US refining emissions dropped substantially in the last 2 decades as petroleum product production increased, research commissioned by the American Fuel & Petrochemical Manufacturers found.

The study by Sage Environmental Consulting of US Environmental Protection Agency data revealed a significant reduction in both criteria air pollutant (CAP) emissions and hazardous air pollutants (HAP) emissions from 1990 to 2013, AFPM said Apr. 23 as it released the findings.

It said the analysis also found that primary CAP emissions—sulfur dioxide, nitrogen oxides, and volatile organic compounds—fell by 91%, 67%, and 69%, respectively, despite crude oil feedstocks’ density and sulfur content climbing more than 16% during the study period. Total US HAP emissions also declined by 66%, it added.

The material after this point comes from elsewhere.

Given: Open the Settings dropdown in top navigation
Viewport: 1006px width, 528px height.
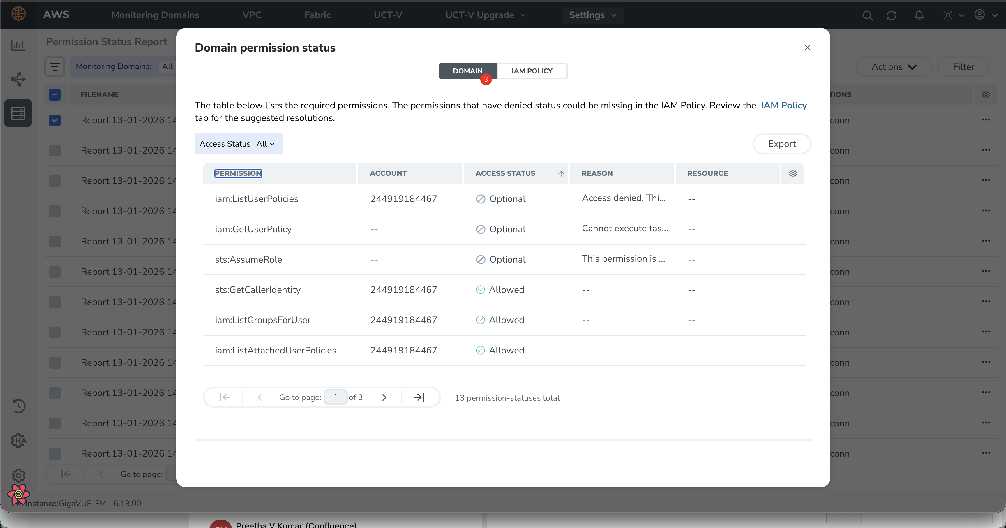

EPA has proposed new emissions control standards to reduce ground-level ozone from the current 75 ppb limit to 65-70 ppb, AFPM noted. The existing limit was enacted in 2008, but EPA did not finalize implementation regulations until February, AFPM said.

“The numbers don’t lie,” AFPM Pres. Charles T. Drevna said. “EPA’s data show US air quality continues to improve, despite arguments to the contrary, and domestic refiners have significantly contributed to that trend. The air is cleaner today than it ever has been, and so are fuel manufacturing operations.”